### Task objective
In the material below, find each line with the word "computer" and copy it.

### Data for review

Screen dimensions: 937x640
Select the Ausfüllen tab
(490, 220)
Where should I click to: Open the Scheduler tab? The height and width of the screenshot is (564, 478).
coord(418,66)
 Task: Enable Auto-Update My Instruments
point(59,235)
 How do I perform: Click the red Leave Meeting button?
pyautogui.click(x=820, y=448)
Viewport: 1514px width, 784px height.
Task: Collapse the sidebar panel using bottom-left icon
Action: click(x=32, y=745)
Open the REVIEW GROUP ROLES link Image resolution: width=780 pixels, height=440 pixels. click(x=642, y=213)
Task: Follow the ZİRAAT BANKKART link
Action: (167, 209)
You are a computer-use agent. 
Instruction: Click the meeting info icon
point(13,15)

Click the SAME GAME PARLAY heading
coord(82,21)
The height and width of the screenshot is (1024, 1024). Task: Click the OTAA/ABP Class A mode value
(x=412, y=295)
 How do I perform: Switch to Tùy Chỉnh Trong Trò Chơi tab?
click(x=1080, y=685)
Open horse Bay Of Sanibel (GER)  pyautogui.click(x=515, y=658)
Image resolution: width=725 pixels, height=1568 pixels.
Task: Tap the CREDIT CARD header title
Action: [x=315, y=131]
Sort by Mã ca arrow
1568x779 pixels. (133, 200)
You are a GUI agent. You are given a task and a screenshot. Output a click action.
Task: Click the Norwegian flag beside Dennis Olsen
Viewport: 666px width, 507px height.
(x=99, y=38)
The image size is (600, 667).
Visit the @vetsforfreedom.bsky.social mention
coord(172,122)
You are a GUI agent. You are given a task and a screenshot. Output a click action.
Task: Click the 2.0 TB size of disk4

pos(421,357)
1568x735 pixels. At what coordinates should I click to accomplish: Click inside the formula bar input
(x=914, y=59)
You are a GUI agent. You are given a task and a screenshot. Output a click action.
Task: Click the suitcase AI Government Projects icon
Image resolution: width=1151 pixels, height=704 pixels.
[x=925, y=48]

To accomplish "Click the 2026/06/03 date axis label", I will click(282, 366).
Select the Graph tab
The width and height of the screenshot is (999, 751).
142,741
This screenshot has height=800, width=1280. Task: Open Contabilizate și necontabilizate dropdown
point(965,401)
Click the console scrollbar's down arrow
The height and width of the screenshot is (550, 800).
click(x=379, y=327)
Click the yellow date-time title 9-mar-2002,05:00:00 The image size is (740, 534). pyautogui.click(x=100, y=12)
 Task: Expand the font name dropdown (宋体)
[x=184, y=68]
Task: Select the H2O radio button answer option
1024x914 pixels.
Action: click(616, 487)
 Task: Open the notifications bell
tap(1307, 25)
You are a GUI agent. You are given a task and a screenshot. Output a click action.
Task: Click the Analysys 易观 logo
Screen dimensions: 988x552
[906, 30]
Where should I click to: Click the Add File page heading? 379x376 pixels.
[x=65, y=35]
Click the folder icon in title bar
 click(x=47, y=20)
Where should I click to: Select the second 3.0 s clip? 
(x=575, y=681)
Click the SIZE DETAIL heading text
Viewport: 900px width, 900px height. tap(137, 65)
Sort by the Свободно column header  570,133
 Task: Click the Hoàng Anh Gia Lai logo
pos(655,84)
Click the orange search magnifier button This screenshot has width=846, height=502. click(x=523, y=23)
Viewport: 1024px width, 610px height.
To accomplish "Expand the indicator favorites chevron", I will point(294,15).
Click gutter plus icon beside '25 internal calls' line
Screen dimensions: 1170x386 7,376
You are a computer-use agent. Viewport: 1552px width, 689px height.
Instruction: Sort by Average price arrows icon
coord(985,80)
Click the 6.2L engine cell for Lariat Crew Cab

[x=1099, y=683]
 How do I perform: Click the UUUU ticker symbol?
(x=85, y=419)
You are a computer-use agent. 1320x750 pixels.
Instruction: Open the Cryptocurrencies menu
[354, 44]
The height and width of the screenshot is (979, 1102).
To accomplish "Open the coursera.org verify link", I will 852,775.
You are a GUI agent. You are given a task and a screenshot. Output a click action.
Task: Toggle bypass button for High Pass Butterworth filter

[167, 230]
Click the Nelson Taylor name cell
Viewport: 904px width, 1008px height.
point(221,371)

### Solution to this problem
You are a computer-use agent. 
You are a computer-use agent. Viewport: 1552px width, 689px height.
You are a computer-use agent. 1320x750 pixels.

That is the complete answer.